Saturday, October 11, 2014

A Surplus of Minimalism

“Everything should be made as simple as possible, 
but not simpler.” - Albert Einstein

Running, like life, just has a tendency to get complicated. For anyone who does not take deliberate measures to simplify life, the "noise" and nonsense of the daily grind can easily drown out all the core elements that make existence beautiful. The same is true for one's fitness pursuits. The "Keep it simple, Stupid"- or K.I.S.S. principle - liberally applied, is paying significant dividends by making my fitness pursuits and my life in general much more manageable and therefore enjoyable. This ideology is often referred to as "minimalism," and I have been reflecting on its meaning and utility for a few weeks now. Its application, apparently, touches many different life pursuits and scientific disciplines.

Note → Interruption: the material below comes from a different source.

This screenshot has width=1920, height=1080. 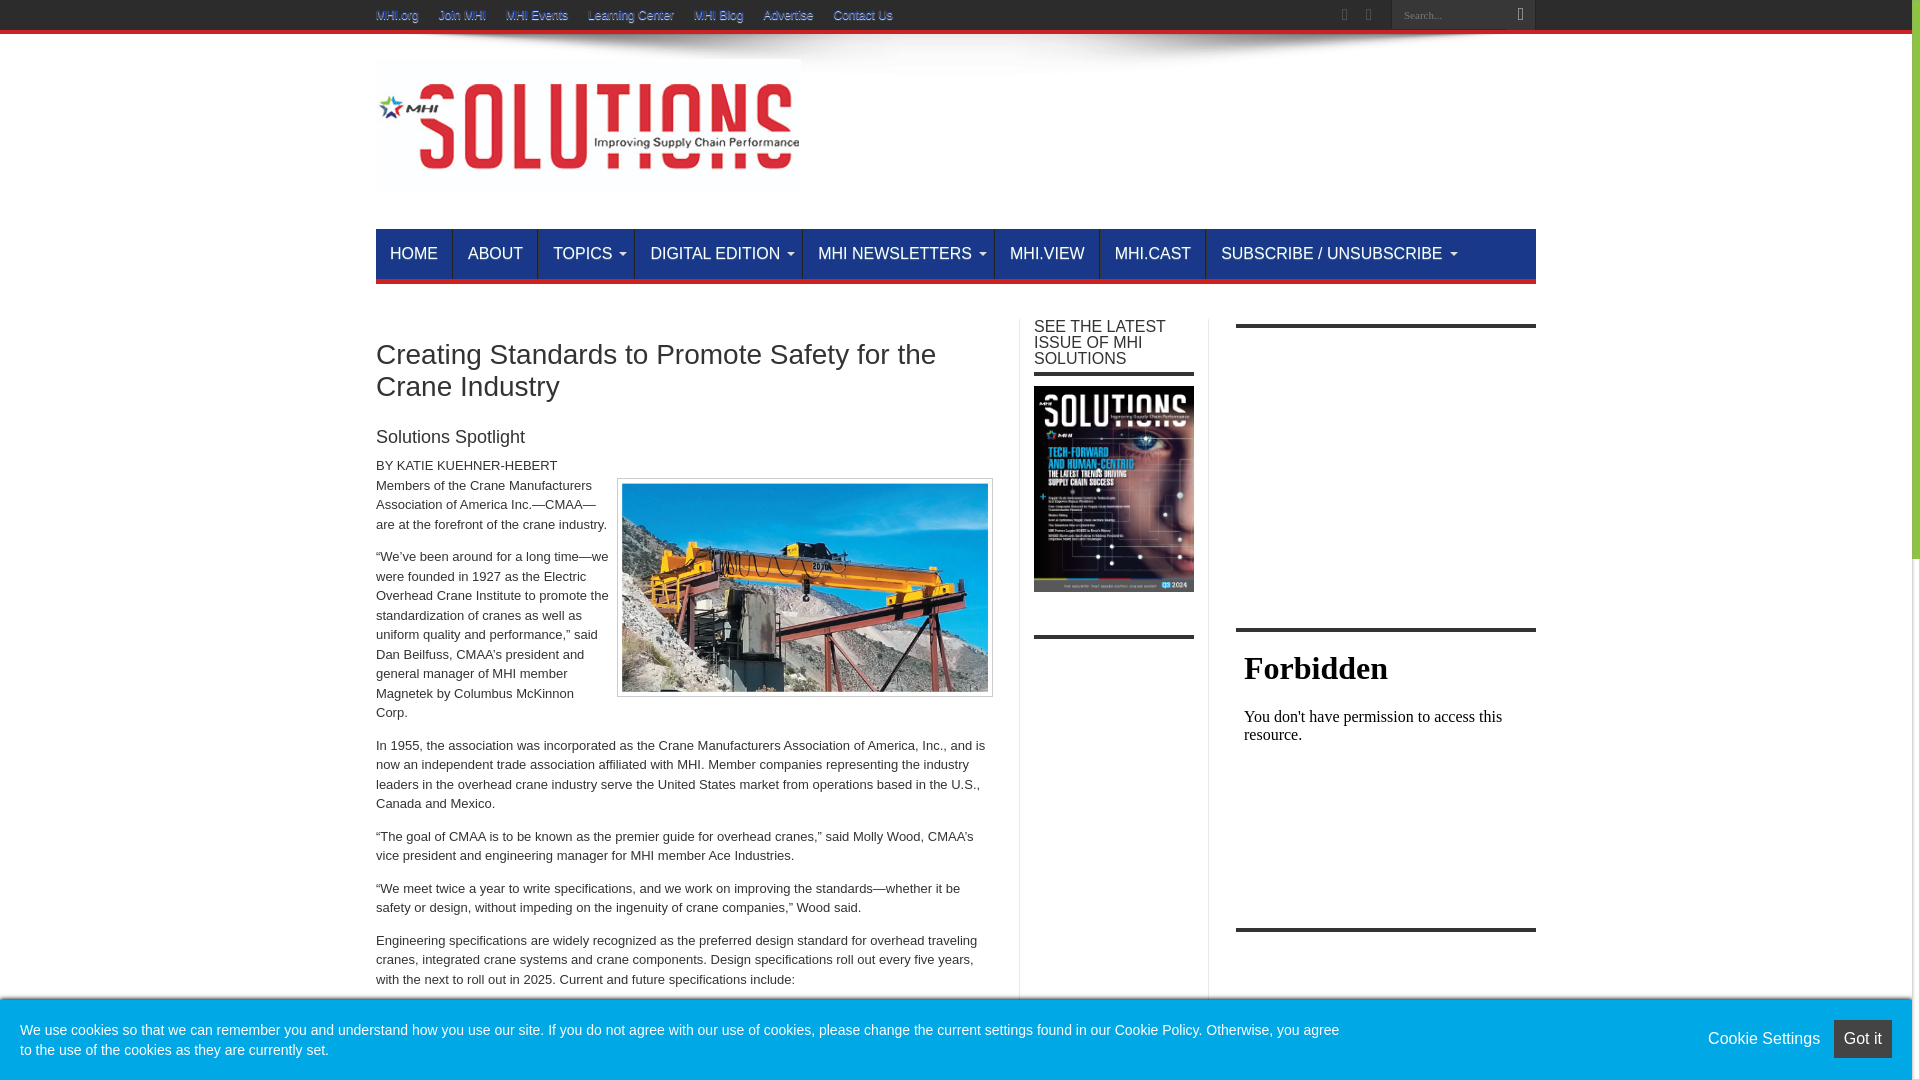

For anybody who knows anything about automotive history, the name Colin Chapman immediately calls to mind meat-and-potatoes sports cars - cars that have a laser-like focus on performance. Chapman was the founder of and engineer/designer for Lotus, the British racing team and eventual automotive manufacturer. He famously coined the expression, "Simplify, then add lightness." This oxymoronic expression is a clear articulation of the philosophy of minimalism: the idea that less truly equates to more, if you prefer to paraphrase poets rather than race engineers (Andrea del Sarto, 1855, to be exact). Of course, Chapman's ideas have been traditionally applied to the production of extremely successful race and sports cars, but the theme is something that runs powerfully through every competitive enterprise. I also believe many people's lives can be much happier and more successful through liberal application of the "added lightness" principle.

This is a Lotus Exige, a near-supercar with a mere four cylinder engine. The curb weight for the Exige is just north of a ton. To put that in perspective, a 2014 C7 Corvette Stingray weighs over 1200 pounds more.
To clarify terms, my working definition of minimalism is "the further perfection of anything through the deliberate removal of the less necessary." Liberal application of the "less is more" principle can lead to a few discernible benefits that are easily observable and simple to duplicate. I will identify first the benefits I have experienced when applying minimalist principles to my running habits:

1. Less to remember
When your whole warm-weather run kit consists of shorts, a shirt, a water bottle, and a watch, it's hard to leave "essentials" behind. Heck, the watch and shirt are even optional (depending on temp and distance). A simple pre and post-run routine can provide comforting consistency and predictability as well. Developing concise, rote rituals gives way for the mind to devote all its power on performance, which leads to improved...

2. Greater focus
Mr. Miyagi knew a thing or two about accomplishing one's goals. Concentrating on very few things means greater ability get them right. A convoluted approach only leads to lack of determinable progress resulting in confusion and ultimately frustration. I have resolved to apply minimalism in goal setting: one specific, achievable target at a time.

Laser-like intensity dedicated solely to fight preparation... along with several hours of free child labor. 
3. Less weight
From a pure performance perspective the sparser one's gear and lighter one's overall load, the greater the potential for faster and more efficient movement. I love the free feeling of running shoeless and shirtless in light-weight (ie. "short") shorts, much to my wife's embarrassment. The reason I enjoy it so much has a lot to do with the clearly perceptible lack of encumbrance. Feels good, Man.

"Hey, where are the cup holders?"
4. Fewer variables
The minimal approach ideally leaves only a small number possibilities to go wrong. An even greater benefit, though, is the ability for runners to assess situations and their performance - or lack thereof - much more accurately when only one or a small number of factors change at a time.

This leaves us with some legitimate questions: How much can one subtract before the positive effects of simplification diminish? What gear is most dispensable? How much, exactly, do clothing and gear weights matter and/or vary between styles, brands, and sizes?

The reality is that the journey to maximum minimalism is one of personal discovery, and each of us are likely comfortable with very different levels of trimming down the excess. In my next few installments, I plan to cover other facets of living with less including the benefits of living minimally, the benefits of running minimally, and cases where minimalism has run amok. Should be just enough fun to keep your interest and share necessary information. Just enough and not a word more.